* [Exercise aim] Pictures left aside, return the lines below exactly, from the one with "You are a GUI" to the end, including both ends.
** Opening Data records block **
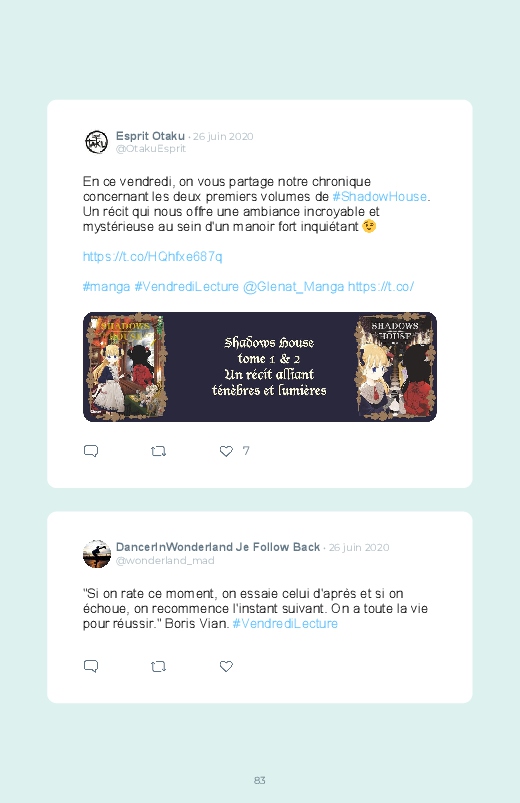Viewport: 520px width, 803px height.
Task: Open Esprit Otaku profile avatar
Action: (x=96, y=142)
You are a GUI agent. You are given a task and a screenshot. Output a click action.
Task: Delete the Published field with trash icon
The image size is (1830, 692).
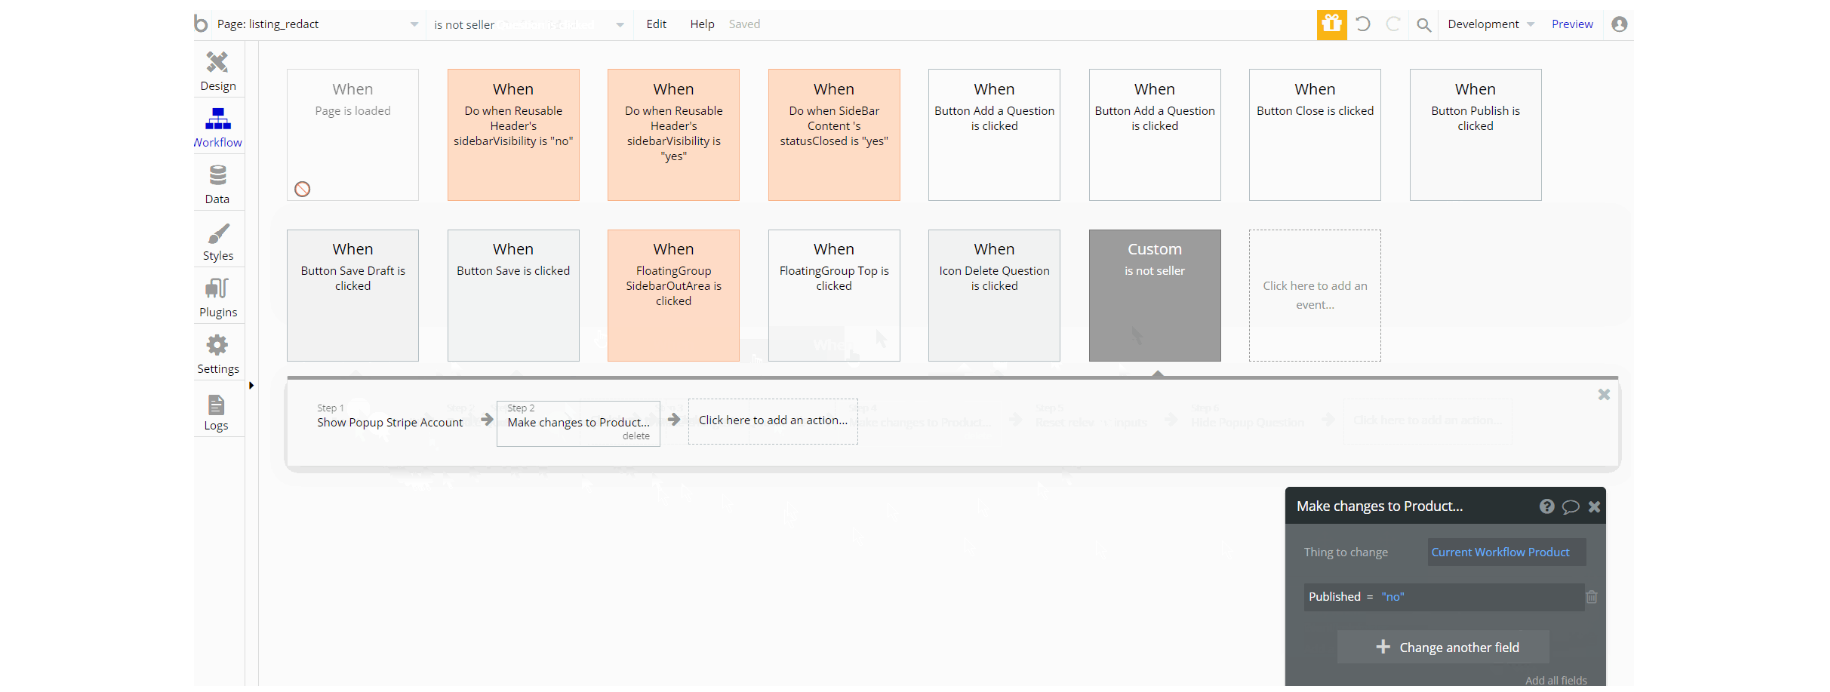pos(1592,597)
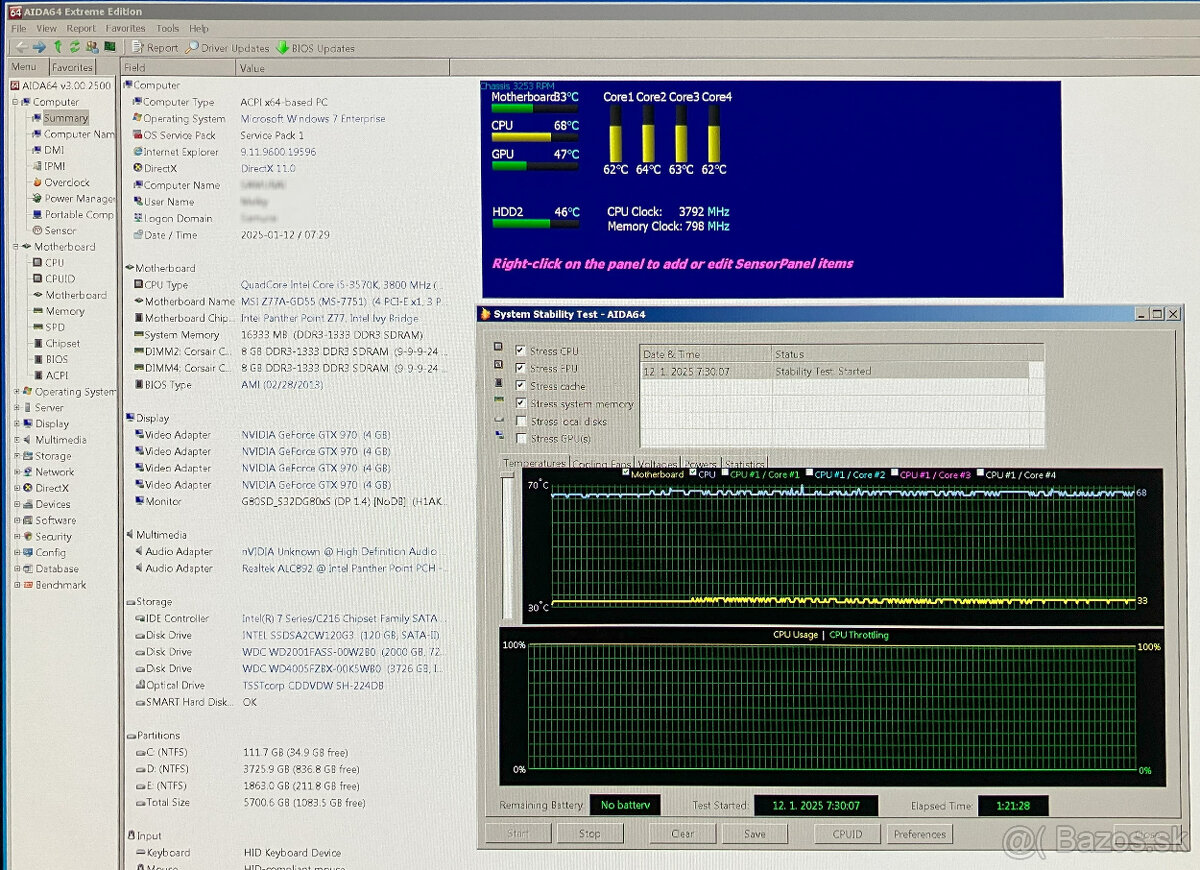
** Closing Data records block **
* [Your response]
You are a GUI agent. You are given a task and a screenshot. Output a click action.
Task: Delete the Published field with trash icon
The image size is (1830, 692).
pos(1592,597)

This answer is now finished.